[TASK DATA]
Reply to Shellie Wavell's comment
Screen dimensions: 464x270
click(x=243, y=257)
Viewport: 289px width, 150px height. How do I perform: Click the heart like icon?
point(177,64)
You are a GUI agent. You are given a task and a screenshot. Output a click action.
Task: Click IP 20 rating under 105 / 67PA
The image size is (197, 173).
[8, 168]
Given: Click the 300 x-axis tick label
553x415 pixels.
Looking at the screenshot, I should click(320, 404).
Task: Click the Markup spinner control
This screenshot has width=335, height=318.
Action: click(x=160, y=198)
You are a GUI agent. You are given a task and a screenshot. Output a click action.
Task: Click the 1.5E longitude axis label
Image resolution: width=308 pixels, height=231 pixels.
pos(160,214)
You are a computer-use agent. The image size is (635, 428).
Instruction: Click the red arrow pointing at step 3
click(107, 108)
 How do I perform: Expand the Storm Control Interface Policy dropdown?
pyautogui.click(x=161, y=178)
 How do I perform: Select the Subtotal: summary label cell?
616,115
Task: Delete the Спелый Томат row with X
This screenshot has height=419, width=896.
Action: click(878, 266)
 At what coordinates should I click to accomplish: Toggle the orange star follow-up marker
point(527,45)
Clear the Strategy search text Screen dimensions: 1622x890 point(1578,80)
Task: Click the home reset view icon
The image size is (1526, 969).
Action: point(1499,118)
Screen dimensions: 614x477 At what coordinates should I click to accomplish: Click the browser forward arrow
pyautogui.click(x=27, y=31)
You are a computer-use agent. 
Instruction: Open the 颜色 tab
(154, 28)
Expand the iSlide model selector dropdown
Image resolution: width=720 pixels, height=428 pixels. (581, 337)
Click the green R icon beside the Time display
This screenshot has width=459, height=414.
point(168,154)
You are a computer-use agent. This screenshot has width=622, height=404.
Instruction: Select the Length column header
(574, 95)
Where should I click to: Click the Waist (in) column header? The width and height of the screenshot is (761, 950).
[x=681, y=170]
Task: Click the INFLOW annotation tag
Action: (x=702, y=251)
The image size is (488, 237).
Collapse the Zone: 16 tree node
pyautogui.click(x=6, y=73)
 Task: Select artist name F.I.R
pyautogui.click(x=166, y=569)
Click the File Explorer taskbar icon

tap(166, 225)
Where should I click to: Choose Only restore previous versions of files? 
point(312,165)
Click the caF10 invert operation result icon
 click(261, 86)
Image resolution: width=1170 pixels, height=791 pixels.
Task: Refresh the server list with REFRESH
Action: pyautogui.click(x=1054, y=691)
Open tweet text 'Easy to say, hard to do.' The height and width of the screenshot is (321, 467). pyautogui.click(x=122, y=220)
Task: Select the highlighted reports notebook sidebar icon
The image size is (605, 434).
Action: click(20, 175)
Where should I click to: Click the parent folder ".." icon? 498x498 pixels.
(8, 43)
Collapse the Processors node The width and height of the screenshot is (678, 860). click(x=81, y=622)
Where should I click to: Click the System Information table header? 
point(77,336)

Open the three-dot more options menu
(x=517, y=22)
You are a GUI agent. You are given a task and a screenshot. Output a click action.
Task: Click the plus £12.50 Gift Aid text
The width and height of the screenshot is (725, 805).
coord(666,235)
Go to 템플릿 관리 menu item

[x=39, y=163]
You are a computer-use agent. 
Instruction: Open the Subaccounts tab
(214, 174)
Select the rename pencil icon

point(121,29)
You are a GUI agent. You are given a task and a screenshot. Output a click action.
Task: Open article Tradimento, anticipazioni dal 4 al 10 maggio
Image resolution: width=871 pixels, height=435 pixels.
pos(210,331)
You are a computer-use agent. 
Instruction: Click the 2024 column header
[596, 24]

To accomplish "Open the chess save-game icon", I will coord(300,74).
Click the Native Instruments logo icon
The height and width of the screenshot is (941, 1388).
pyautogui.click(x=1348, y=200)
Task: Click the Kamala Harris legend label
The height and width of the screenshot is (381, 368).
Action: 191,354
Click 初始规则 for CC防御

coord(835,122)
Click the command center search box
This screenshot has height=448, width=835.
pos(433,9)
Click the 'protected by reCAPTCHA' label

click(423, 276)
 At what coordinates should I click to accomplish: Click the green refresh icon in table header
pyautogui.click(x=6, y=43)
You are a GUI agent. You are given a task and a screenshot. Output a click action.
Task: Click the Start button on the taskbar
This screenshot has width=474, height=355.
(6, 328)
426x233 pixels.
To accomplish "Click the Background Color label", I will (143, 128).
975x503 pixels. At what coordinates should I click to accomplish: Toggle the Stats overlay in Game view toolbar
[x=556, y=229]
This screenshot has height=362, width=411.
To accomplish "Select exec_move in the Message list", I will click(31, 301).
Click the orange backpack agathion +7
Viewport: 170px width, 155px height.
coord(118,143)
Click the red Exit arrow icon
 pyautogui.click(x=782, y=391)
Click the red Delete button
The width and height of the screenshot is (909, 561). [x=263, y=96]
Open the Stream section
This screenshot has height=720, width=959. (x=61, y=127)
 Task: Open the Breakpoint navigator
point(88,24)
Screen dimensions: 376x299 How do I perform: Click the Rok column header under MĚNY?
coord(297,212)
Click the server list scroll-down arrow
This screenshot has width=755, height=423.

[TO BE DONE]
Update everything from the line containing "How do I perform: Select" down to the line containing "point(527,45)", replacing "follow-up marker" with "flag icon" and leaving all else in those entries unchanged.

[SOLUTION FOR THIS TASK]
 How do I perform: Select the Subtotal: summary label cell?
616,115
Task: Delete the Спелый Томат row with X
This screenshot has height=419, width=896.
Action: click(878, 266)
 At what coordinates should I click to accomplish: Toggle the orange star flag icon
point(527,45)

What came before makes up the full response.